錢形平次捕物控

火遁の術

野村胡堂





「親分、良い陽氣ぢやありませんか。植木の世話も結構だが、たまには出かけて見ちやどうです」
 ガラツ八の八五郎は、懷ろ手を襟から拔いて、蟲齒むしばが痛い――て恰好に頬を押へ乍ら、裏木戸を膝で開けてノツソリと入つて來ました。
「朝湯の歸りかえ、八」
 平次は盆栽ぼんさいの世話を燒き乍ら、氣のない顏を擧げます。
「へツ、御鑑定ごかんてい通り。手拭が濡れてゐるんだから、こいつは錢形の親分でなくたつて、朝湯と判りますよ」
「馬鹿だなア、手拭は俺から見えないよ、腰へブラ下げてゐるんだらう、――番太や權助ぢやあるめえし、良い若けえ者が、手拭を腰へブラ下げて歩くのだけは止しなよ。見つともねえ」
「こいつは濡れてゐるから肩に掛けられませんよ、――いつか手に持つて歩くと、不動樣の繩ぢやあるめえ、そんな不粹ぶすゐな恰好は止すが宜い――つて、親分に小言を言はれたでせう」
「よく覺えてゐやがる」
しつけの良い兒は違つたもので――」
「手拭をよく絞らないからだよ、海鼠なまこのやうにして歩くから扱ひにくいんだ。第一そのびんがグシヨ濡れぢやないか、水入りの助六が迷子になつたやうで、意氣過ぎて付合ひきれないぜ」
「あ、これですかえ。成程朝湯の證據が揃つてやがる」
 ガラツ八は腰から海鼠なまこのやうな手拭を拔いて、びんのあたりをゴシゴシとやりました。

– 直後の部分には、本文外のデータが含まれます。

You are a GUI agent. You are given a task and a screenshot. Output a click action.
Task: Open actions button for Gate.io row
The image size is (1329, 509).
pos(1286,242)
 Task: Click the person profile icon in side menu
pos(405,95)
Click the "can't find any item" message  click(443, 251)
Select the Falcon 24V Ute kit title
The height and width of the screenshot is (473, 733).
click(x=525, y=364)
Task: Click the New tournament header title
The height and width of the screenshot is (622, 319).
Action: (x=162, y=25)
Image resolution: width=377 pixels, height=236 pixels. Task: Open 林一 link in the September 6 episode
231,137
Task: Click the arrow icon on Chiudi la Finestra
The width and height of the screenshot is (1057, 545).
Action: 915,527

自棄やけこすると、小鬢が禿げ上がつて、劍術使ひのやうになるぜ」
「鬢のほつれは、枕のとがよ――と來た」
「馬鹿だなア」
 平次は腰を伸ばして、暫くはこの樂天的な子分の顏を享樂して居りました。
「ところで親分」
「何んだい」
「不動樣で思ひ出したが、今日は道灌山だうくわんやまに東海坊が火伏せのぎやうをする日ですよ。大變な評判だ、行つて見ませんか」
「御免かうむらうよ。どうせ山師坊主の興行に極つてゐるやうなものだ。行つて見るとまた飛んだ殺生をすることになるかも知れねエ」
 平次は御用聞のくせに、引込み思案で、弱氣で、十手捕繩にモノを言はせることが嫌で/\ならなかつたのです。

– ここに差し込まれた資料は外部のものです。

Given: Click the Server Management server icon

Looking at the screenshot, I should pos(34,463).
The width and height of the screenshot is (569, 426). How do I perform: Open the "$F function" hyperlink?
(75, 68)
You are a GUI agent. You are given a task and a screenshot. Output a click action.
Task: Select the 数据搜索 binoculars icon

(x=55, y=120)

「火伏せの行だから、火難除くわなんよけになりますよ」
「家は借家だよ。燒けたつて驚くほどの身上しんしやうぢやねえ」
「呆れたもんだ――家は借家でも、火の車には惱まされ續けでせう。こいつも火伏せの禁呪まじなひでどうかなりやしませんか」
 ガラツ八は自分の洒落しやれに堪能してあごの下から出した手で、しきりに顏中を撫で廻して居ります。
「成程、そいつは耳寄りだ。火の車除けの有難いお護符まもりが出るとは知らなかつたよ。ブラリブラリと行つて見ようか、八」
「有難てえ。今日の道灌山はうんと人出があるから、何んか面白いことがあるやうな氣がしてならねえ」
「火除けの行だから、キナ臭かつたんだらう」
「違げえねえ」
 道灌山へ平次と八五郎が向つたのは、悠々いう/\と晝飯を濟ましてから、火伏せの行が始まるといふ申刻なゝつ時分には、二人は無駄を言ひ乍ら若葉の下の谷中道を歩いて居りました。

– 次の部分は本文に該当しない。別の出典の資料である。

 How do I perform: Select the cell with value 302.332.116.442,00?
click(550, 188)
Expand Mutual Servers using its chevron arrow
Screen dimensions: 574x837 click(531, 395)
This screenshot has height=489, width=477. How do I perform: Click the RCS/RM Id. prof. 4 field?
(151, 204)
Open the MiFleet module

 東海坊といふのは、その頃何處からともなく江戸に現はれた修驗者しゆげんしやで、四十五六の魁偉くわいゐな男でしたが、不思議な法力を持つと噂されて、僅かの間に江戸中の人氣をさらひ、谷中に建てた堂宇は、小さい乍ら豪勢を極め、信者十萬、日々の賽錢さいせん祈祷料きたうれう、淺草の觀音樣をさへしのぐと言はれました。
 東海坊の法力で、一番江戸の町人を驚かしたのは、如何なる難病も癒らぬことはないと言はれた祈祷きたうでした。越後屋の隱居は三年越立たぬ腰が立ち、伊勢屋の息子は五年がかりの勞症らうしやうがケロリと治つて嫁を貰ひ、旗本三右衞門の奧方は、江戸中の醫者に見放された眼病が平癒し、小梅の豪農小兵衞は、氣が觸れてあらぬ事を口走つたのが、拭ふが如く正氣に返つて、谷中の堂に銅の大手洗鉢おほてあらひばちを寄進したと言つたたぐひの噂が、風に乘つて撒布さんぷされるやうに、江戸中へ廣がつて行つたのです。
 その日東海坊は火伏せの行をしゆうして、火事早い江戸の町人を救ふと觸れさせ、人家に遠い道灌山を選んで、火行のだんきづかせました。九尺四方白木しらきの道場の正面には、不動明王の御像を掛けさせ護摩壇ごまだんゑ、燈明とうみやう供物くもつを並べ、中程のところに東海坊、白衣に袈裟けさを掛け、散らし髮に兜巾ときんを戴き、揉みに揉んで祈るのです。壇の四方を取卷く群衆信徒は、その數何千とも知れません。賽錢の雨を降らせ乍らドツと聲を併せて東海坊の修法を讃仰さんがうするのでした。
 町方から取締りの役人は出て居りますが、外の事と違つて、信心に關する限り、幕府は放任政策にてつして、大抵のことは見て見ぬ振り。東海坊の軍師格で、その信者の一人なる浪人者御厩おうまや左門次が同じく東海坊の門弟で、用人を兼ねてゐる定吉といふ白い道服の中年男と共に、群衆の整理、修法の進行等、一しゆんの隙もなく眼を配つて居ります。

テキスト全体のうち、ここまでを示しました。